SOURCE EXCERPT:

His opposition is Wendell Rohr (Hoffman), the by-the-book defense attorney for a widow whose husband was killed in a mass shooting.   She is suing the gun manufacturer for negligence because the gun was bought illegally and without any safeguards preventing the product from falling into the wrong hands.    Rohr has no idea what he is up against.    His opponent, defense attorney Durwood Cable (Davison), has a camera installed on his briefcase so Fitch can keep tabs on the trial proceedings and, most importantly, jury selection.    You have to love the names like Rankin Fitch and Durwood Cable, which sound like they were lifted from an episode of Dynasty or Days of Our Lives.

The wild card in the trial is seemingly harmless juror Nicholas Easter (Cusack), who attempts to beg off the jury because he is involved in a Madden video game tournament and doesn't want to lose out on the grand prize.   This assures him a spot as Juror #9, and he is not the type of juror Fitch wants on his ideal jury.   Easter has a hidden agenda also, as does his girlfriend Marlee (Weisz), which is made known in short order.   Marlee and Easter offer both sides the opportunity to buy a favorable verdict for the bargain price of $10 million.    Easter will manipulate the jurors into siding with him and his side will be directly affected by whomever pays him.    What would they do if both sides agreed to the price?  This is not the type of movie where you ask that.

What are Nicholas and Marlee up to?   Are they simply opportunists or do they have a deeper agenda?  The movie wisely doesn't reveal the motives too quickly, so the events play out more or less logically.  I must grant you that their plot leaves an awful lot to chance, including ensuring that Nicholas finds his way onto the jury and whether he can seriously sway the jury with his charm and charisma.    These are things to think about before authorizing a wire transfer to the Cayman Islands.  For long stretches, we aren't sure we even have a rooting interest, but that only keeps us guessing and involved.

INFORMATION SHOWN:
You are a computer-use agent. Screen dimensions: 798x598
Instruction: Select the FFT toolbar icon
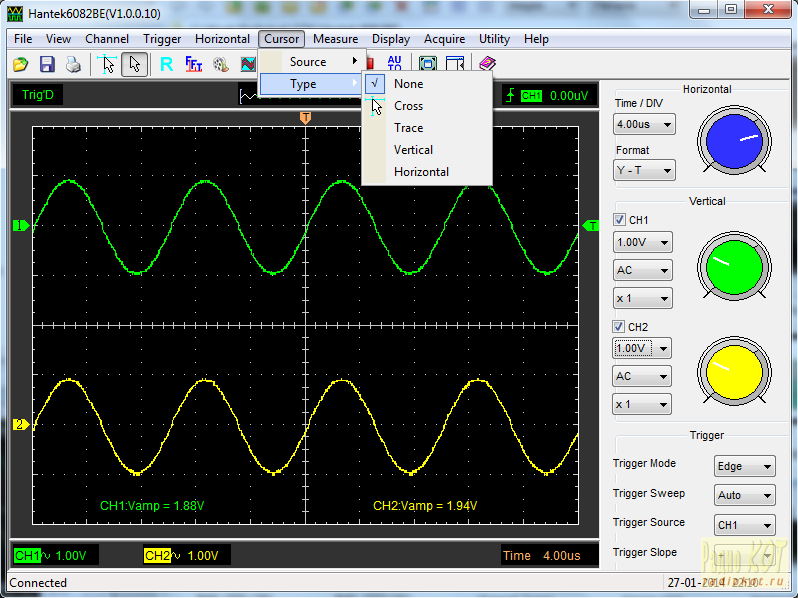[194, 64]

TASKS TO COMPLETE:
1. In the movie review, what price do Marlee and Easter ask in exchange for a favorable verdict?
2. According to the movie review, why is the widow suing the gun manufacturer for negligence?

SOLUTIONS BELOW:
1. $10 million.

2. The gun used in the shooting that killed her husband was bought illegally. It also had no safeguards to keep the product from falling into the wrong hands.